Zinc- and sequence-dependent binding to nucleic acids by the N-terminal zinc finger of the HIV-1 nucleocapsid protein: NMR structure of the complex with the Psi-site analog, dACGCC.

The nucleic acid interactive properties of a synthetic peptide with sequence of the N-terminal CCHC zinc finger (CCHC = Cys-X2-Cys-X4-His-X4-Cys; X = variable amino acid) of the human immunodeficiency virus (HIV) nucleocapsid protein, Zn(HIV1-F1), have been studied by 1H NMR spectroscopy.

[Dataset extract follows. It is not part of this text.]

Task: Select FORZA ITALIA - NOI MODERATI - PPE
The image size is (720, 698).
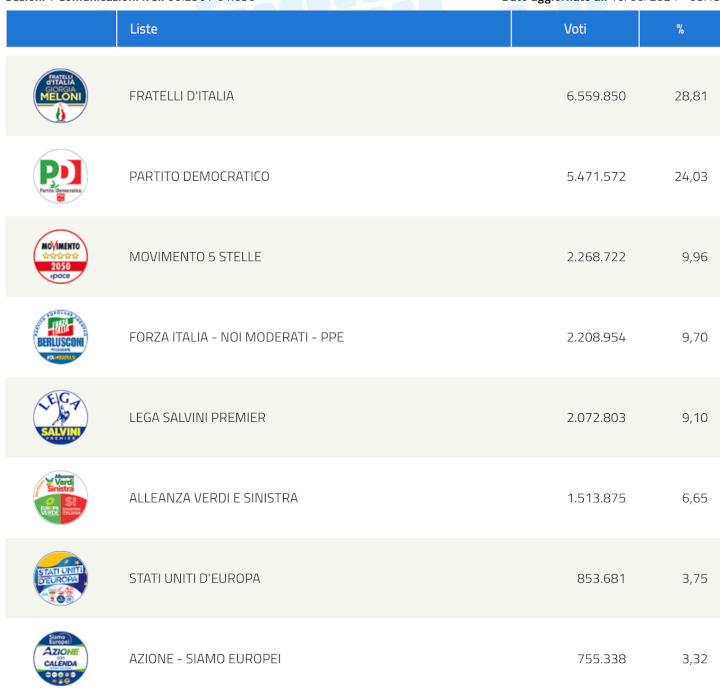Action: (x=236, y=337)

Titration of Zn(HIV1-F1) with oligodeoxyribonucleic acids containing different nucleotide sequences reveals, for the first time, sequence-dependent binding that requires the presence of at least one guanosine residue for tight complex formation. The dynamics of complex formation are sensitive to the nature of the residues adjacent to guanosine, with residues on the 3' side of guanosine having the largest influence. An oligodeoxyribonucleotide with sequence corresponding to a portion of the HIV-1 psi-packaging signal, d(ACGCC), forms a relatively tight complex with Zn(HIV1-F1) (Kd = 5 x 10(-6) M). Two-dimensional nuclear Overhauser effect (NOESY) data indicate that the bound nucleic acid exists predominantly in a single-stranded, A-helical conformation, and the presence of more than a dozen intermolecular NOE cross peaks enabled three-dimensional modeling of the complex. The nucleic acid binds within a hydrophobic cleft on the peptide surface. This hydrophobic cleft is defined by the side chains of residues Val1, Phe4, Ile12, and Ala13. Backbone amide protons of Phe4 and Ala13 and the backbone carbonyl oxygen of Lys2 that lie within this cleft appear to form hydrogen bonds with the guanosine O6 and N1H atoms, respectively. In addition, the positively charged side chain of Arg14 is ideally positioned for electrostatic interactions with the phosphodiester backbone of the nucleic acid. The structural findings provide a rationalization for the general conservation of these hydrophobic and basic residues in CCHC zinc fingers, and are consistent with site-directed mutagenesis results that implicate these residues as direct participants in viral genome recognition.